Les sujets que tu abordes sont radicalement différents d’un volume sur l’autre, combien  d’histoires as-tu encore en stock et est-il prévu que tu poursuives cette aventure ? 
Les 5 volumes parus cette année sont la première installation d’un premier cycle de 15 histoires, pour lesquelles j’ai déjà rédigé des scripts détaillés – je n’aurai donc aucun mal à rédiger les 10 contes suivants, si le public et le Diable Vauvert m’en donnent la possibilité. Dans l’idéal j’envisage un second cycle, soit 30 contes en tout, 6 « saisons » de cinq épisode – c’est il me semble un gabarit raisonnable pour ce qui est d’aller au bout de ce concept de « Soleil Noir ». En revanche, je n’ai pas encore décidé de façon claire quels seraient les sujets des 15 contes du second cycle – l’air du temps (zeitgeist) se chargera de m’aiguiller… si on arrive jusque là.

Peut-être as-tu quelques autres projets dont tu accepterais de nous parler ? 
Je pense que les Contes du Soleil Noir constituent déjà un gros projet en soi, d’autant que j’envisage toujours de les porter jusqu’à l’écran, préférablement sous la forme d’une série TV d’anime, avec le sens du psychédélisme et de l’économie des studios japonais, mais avec des illustrateurs européens – c’était le projet de départ pour les Contes, avant qu’ils ne deviennent des livres.
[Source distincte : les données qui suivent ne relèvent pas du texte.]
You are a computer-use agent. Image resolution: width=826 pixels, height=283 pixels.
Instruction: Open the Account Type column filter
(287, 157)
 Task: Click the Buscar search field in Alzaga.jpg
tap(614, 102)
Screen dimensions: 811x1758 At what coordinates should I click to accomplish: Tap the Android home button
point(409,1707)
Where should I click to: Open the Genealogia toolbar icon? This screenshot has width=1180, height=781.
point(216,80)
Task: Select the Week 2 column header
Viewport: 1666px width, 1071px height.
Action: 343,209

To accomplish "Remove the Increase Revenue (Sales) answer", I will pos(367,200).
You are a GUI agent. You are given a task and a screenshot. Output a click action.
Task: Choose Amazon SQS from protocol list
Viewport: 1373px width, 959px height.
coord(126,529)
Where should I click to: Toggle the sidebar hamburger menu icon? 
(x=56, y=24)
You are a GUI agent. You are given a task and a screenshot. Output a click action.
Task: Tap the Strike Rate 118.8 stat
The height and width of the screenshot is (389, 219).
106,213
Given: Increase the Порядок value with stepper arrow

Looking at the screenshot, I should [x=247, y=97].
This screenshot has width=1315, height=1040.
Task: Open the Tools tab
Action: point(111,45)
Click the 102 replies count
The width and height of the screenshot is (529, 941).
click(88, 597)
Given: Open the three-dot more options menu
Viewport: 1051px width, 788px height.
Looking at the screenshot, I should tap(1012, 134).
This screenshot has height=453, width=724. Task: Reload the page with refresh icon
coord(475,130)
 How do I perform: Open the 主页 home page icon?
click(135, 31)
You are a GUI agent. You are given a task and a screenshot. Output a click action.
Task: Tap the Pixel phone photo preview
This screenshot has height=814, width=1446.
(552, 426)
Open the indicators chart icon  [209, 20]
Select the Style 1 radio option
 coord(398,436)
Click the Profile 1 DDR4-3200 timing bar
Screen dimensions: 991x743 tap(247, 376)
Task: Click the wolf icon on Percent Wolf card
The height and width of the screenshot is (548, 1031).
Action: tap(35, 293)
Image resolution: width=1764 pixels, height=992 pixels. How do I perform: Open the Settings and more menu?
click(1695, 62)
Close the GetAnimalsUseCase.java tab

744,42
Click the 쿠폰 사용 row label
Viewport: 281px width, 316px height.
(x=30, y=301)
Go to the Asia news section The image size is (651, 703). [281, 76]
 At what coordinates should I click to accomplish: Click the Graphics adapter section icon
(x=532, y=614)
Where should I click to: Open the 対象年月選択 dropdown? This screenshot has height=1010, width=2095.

Par ailleurs j’aimerais beaucoup lancer une série spinoff de Audit, le tome 4 des Contes, sous forme de comics : ce serait une série dans le monde de l’entreprise et du consulting où les protagonistes auraient des super pouvoirs chelous et se livreraient une impitoyable guerre corporate (ami dessinateur : déclare-toi, je suis open !)
Sinon je dois aussi reprendre un projet de roman SF postapo (option : effondrement économique) « optimiste », que j’ai dû abandonner en novembre 2015, au bout d’une centaine de pages, faute de foi en l’Homme. J’ai reçu une bourse pour écrire ce livre, il va donc falloir que je le reprenne et que je le termine. Si tout se passe bien, ce sera le premier tome d’une trilogie cyber utopiste titrée « Mama ».

Je te laisse le mot de la fin 
Croyez aux prophéties ou n’y croyez pas, quoi qu’il en soit j’ai rédigé ces Contes dans le quartier où j’ai grandi et où je vis à nouveau aujourd’hui : le quartier Saint Jean de ma belle ville d’Avignon, cité des Papes, des alchimistes et des premiers jeux de tarot… Je ne spécule pas sur la fin du monde – je ne fais qu’écouter France Info. Je ne regarde pas Games of Thrones – je lis le Monde Diplo. Mais il est vrai que dans tous les cas winter is coming… J’espère que vous avez prévu de bonnes fourrures.